* [EXERCISE]: Your answer is a number only: how many lines in the data below contain "symbol"?

━━━━━ TASK DATA ━━━━━

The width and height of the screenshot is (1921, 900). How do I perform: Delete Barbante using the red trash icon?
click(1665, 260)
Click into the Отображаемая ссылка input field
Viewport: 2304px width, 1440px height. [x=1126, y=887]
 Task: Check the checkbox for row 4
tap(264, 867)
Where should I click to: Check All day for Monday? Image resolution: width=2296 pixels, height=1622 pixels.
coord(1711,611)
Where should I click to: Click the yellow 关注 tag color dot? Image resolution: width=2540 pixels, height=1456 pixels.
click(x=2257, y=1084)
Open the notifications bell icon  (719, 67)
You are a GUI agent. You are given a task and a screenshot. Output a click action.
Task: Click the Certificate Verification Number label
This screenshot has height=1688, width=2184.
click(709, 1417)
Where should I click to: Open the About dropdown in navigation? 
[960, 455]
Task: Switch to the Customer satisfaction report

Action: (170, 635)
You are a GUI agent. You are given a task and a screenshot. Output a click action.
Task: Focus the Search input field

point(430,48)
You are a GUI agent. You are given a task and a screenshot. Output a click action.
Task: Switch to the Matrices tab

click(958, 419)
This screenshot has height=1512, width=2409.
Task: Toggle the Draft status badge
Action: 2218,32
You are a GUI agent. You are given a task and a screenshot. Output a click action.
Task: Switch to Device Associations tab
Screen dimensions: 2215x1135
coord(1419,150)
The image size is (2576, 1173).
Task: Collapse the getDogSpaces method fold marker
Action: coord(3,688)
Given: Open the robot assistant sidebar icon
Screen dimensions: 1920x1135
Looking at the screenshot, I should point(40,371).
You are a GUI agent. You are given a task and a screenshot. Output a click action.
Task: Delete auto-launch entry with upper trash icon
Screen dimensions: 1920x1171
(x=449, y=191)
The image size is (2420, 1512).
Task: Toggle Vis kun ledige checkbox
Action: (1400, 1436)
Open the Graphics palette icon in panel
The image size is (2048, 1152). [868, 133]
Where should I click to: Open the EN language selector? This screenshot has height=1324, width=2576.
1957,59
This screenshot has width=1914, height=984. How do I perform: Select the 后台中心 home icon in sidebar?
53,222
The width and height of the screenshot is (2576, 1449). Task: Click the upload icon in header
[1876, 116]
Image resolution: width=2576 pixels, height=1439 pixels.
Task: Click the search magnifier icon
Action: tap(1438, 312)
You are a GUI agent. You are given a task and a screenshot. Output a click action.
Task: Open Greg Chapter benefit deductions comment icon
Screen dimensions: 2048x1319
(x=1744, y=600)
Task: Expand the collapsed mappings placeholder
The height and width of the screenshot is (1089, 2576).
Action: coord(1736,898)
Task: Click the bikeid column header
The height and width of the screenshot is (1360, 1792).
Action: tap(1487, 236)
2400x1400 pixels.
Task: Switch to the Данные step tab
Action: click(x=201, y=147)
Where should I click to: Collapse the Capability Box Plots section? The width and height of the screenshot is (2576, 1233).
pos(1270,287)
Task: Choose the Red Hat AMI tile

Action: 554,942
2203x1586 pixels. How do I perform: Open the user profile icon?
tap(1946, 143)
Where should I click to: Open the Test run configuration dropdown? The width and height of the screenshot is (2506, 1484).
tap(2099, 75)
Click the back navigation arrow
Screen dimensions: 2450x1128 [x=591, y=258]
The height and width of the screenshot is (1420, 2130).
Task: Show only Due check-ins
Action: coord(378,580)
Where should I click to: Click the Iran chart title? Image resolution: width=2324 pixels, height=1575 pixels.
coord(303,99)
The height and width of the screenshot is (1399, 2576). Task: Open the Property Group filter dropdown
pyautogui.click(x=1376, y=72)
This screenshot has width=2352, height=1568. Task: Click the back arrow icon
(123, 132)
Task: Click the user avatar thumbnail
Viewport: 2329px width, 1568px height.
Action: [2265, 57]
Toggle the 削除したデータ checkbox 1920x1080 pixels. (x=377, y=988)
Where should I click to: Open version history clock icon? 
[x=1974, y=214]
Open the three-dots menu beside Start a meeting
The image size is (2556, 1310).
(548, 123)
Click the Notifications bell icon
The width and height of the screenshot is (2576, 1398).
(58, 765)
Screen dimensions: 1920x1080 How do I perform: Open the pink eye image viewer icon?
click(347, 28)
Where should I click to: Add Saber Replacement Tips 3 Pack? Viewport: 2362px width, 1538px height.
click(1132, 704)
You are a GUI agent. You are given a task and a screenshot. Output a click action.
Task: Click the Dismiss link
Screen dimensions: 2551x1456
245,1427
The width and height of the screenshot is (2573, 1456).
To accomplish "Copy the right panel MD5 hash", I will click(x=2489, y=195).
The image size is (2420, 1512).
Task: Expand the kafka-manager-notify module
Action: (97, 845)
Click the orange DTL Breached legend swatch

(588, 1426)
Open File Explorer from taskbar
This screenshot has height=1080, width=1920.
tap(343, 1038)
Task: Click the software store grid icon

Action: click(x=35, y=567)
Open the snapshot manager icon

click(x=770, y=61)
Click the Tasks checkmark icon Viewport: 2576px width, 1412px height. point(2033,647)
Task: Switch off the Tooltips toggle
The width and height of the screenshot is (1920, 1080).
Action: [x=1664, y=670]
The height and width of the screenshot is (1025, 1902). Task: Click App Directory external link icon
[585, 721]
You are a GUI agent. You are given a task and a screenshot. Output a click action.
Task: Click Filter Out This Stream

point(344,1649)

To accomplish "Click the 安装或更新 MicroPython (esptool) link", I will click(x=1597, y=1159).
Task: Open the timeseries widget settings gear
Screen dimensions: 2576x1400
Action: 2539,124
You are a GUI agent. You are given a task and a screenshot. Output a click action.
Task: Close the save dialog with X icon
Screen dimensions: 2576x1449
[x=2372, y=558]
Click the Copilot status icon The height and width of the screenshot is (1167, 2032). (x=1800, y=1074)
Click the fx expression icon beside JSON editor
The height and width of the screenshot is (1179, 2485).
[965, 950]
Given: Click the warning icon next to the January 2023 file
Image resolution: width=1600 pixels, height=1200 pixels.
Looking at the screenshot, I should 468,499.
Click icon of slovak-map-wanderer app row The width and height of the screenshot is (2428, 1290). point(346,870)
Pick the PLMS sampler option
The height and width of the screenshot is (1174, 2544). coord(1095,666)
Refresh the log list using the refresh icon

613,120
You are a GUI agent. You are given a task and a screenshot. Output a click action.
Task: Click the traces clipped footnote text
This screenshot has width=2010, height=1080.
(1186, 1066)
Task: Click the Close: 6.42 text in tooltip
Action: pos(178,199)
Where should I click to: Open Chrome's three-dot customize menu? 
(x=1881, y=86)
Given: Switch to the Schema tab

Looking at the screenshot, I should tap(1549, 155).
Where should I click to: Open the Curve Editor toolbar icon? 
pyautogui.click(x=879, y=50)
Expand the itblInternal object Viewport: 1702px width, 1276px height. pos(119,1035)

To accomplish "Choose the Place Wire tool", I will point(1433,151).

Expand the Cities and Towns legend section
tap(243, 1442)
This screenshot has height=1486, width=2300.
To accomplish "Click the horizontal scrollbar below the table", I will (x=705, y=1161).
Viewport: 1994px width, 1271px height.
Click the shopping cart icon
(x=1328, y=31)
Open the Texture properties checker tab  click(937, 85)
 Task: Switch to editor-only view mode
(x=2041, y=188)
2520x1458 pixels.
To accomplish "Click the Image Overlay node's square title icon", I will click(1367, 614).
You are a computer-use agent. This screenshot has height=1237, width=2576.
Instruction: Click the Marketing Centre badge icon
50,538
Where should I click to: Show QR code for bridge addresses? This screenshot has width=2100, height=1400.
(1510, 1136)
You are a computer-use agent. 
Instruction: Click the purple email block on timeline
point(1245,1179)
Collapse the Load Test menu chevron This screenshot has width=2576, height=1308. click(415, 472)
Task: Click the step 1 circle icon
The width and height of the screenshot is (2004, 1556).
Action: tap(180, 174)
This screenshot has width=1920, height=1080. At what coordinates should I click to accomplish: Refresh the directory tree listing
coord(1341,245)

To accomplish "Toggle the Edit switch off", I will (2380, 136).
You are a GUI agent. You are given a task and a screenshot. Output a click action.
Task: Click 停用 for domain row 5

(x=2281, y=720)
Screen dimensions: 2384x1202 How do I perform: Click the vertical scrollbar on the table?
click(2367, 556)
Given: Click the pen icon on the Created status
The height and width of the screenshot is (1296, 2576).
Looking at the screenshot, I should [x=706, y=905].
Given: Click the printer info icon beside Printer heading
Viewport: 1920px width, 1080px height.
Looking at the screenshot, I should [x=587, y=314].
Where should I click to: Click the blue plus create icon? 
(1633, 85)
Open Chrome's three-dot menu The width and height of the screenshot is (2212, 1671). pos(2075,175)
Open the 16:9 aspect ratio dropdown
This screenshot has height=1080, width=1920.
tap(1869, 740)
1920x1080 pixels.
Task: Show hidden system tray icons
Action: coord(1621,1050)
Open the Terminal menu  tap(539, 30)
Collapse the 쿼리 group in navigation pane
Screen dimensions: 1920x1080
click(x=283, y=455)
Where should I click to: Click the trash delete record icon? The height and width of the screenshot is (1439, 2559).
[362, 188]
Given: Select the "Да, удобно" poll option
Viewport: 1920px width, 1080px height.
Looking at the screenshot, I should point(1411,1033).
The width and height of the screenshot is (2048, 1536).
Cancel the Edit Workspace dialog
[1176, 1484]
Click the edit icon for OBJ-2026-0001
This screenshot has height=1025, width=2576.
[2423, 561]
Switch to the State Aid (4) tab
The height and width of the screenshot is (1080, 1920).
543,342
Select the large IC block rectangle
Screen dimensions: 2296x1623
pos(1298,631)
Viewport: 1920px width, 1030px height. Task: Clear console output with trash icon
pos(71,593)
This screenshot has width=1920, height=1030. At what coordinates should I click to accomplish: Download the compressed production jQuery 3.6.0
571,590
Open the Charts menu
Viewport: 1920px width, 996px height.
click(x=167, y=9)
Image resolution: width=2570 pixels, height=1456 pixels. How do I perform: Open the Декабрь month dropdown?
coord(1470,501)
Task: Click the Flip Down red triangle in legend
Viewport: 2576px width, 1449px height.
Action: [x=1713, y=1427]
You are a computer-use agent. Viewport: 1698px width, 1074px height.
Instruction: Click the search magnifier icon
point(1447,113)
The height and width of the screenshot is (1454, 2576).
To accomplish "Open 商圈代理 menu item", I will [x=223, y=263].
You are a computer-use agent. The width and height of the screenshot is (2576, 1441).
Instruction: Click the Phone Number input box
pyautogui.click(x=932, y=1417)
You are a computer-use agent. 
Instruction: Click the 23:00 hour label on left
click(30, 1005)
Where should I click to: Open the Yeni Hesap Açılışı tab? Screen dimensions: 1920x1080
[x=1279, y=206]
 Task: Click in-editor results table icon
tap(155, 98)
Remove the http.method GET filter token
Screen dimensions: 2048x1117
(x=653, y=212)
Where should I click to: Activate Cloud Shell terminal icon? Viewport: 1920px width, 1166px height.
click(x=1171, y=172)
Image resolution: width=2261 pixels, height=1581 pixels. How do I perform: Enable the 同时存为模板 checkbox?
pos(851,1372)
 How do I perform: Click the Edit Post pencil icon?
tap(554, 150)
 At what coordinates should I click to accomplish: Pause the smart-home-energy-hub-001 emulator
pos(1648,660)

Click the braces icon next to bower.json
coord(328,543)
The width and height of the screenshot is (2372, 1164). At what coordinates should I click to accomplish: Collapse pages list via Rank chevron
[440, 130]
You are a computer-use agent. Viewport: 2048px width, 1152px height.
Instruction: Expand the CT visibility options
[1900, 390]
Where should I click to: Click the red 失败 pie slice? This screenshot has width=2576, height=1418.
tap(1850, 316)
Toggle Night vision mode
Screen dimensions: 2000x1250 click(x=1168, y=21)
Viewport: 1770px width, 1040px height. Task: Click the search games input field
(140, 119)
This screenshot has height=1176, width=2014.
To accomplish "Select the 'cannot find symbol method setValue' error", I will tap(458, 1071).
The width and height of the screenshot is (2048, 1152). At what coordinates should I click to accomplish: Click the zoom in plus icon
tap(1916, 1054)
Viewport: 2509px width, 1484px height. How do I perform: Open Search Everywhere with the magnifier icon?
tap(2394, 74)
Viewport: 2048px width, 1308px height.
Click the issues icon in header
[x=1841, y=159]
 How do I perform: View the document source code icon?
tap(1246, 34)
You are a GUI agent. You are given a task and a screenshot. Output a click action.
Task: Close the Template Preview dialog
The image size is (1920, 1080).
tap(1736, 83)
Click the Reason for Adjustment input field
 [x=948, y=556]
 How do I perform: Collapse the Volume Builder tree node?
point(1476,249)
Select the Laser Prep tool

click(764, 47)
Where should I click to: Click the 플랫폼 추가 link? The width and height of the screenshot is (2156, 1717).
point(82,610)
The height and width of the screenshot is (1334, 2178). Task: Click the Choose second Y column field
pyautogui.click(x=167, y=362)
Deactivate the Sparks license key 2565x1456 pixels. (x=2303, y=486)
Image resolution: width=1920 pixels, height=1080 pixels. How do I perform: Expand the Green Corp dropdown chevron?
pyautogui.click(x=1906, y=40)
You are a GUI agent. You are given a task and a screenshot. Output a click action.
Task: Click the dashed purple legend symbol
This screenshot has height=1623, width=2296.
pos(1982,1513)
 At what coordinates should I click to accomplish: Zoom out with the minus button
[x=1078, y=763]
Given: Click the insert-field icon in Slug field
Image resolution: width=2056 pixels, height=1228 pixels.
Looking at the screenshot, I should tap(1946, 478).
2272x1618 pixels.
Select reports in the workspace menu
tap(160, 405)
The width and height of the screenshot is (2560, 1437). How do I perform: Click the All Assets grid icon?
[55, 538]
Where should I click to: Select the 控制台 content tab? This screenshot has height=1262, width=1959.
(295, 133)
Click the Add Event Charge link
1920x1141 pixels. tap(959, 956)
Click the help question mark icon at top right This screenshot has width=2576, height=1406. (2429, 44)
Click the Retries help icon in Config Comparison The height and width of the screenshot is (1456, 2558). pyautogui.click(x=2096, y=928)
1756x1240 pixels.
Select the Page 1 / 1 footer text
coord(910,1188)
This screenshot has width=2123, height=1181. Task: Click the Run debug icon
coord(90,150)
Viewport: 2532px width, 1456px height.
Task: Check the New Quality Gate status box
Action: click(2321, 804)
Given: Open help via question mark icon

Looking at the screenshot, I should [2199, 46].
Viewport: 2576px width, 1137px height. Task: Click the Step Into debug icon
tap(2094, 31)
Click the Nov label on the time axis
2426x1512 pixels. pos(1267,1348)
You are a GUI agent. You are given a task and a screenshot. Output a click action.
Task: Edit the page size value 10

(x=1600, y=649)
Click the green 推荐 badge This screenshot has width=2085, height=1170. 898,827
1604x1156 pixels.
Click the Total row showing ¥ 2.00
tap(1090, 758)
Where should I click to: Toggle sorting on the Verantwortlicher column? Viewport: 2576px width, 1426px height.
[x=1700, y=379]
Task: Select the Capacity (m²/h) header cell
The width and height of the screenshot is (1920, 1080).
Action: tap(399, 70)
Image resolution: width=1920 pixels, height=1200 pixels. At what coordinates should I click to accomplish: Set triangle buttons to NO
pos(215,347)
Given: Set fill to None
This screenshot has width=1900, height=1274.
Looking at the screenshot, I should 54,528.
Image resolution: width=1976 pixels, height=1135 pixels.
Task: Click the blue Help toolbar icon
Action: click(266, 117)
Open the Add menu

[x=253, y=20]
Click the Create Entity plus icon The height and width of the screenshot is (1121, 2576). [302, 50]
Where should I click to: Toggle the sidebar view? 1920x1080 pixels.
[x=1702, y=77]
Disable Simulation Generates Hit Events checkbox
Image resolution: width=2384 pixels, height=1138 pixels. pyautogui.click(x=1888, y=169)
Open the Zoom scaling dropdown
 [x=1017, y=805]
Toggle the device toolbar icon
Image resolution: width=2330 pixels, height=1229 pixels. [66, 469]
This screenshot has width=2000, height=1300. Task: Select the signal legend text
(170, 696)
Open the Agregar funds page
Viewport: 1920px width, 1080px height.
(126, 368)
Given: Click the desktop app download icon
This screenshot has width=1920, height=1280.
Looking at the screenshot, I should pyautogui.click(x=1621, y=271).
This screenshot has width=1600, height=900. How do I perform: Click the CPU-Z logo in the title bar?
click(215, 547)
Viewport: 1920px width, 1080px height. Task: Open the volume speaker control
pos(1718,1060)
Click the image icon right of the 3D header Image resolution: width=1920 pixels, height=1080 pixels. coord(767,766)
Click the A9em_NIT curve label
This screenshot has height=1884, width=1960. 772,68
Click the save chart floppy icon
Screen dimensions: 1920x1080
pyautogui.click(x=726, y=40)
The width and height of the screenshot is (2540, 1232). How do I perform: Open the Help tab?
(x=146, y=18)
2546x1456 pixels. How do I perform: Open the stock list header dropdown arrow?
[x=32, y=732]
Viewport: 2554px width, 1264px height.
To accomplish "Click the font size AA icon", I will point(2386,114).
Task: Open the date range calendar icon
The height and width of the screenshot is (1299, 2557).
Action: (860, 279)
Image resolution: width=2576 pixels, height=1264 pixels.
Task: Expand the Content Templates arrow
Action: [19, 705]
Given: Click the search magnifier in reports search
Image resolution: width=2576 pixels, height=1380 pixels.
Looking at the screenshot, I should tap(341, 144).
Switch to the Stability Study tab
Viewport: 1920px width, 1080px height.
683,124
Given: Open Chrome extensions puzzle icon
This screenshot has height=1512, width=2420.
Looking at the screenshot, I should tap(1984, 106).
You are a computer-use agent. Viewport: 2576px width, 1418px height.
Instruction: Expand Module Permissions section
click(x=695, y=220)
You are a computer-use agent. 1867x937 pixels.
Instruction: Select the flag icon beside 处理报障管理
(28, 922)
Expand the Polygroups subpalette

━━━━━

* [TASK RESULT]: 2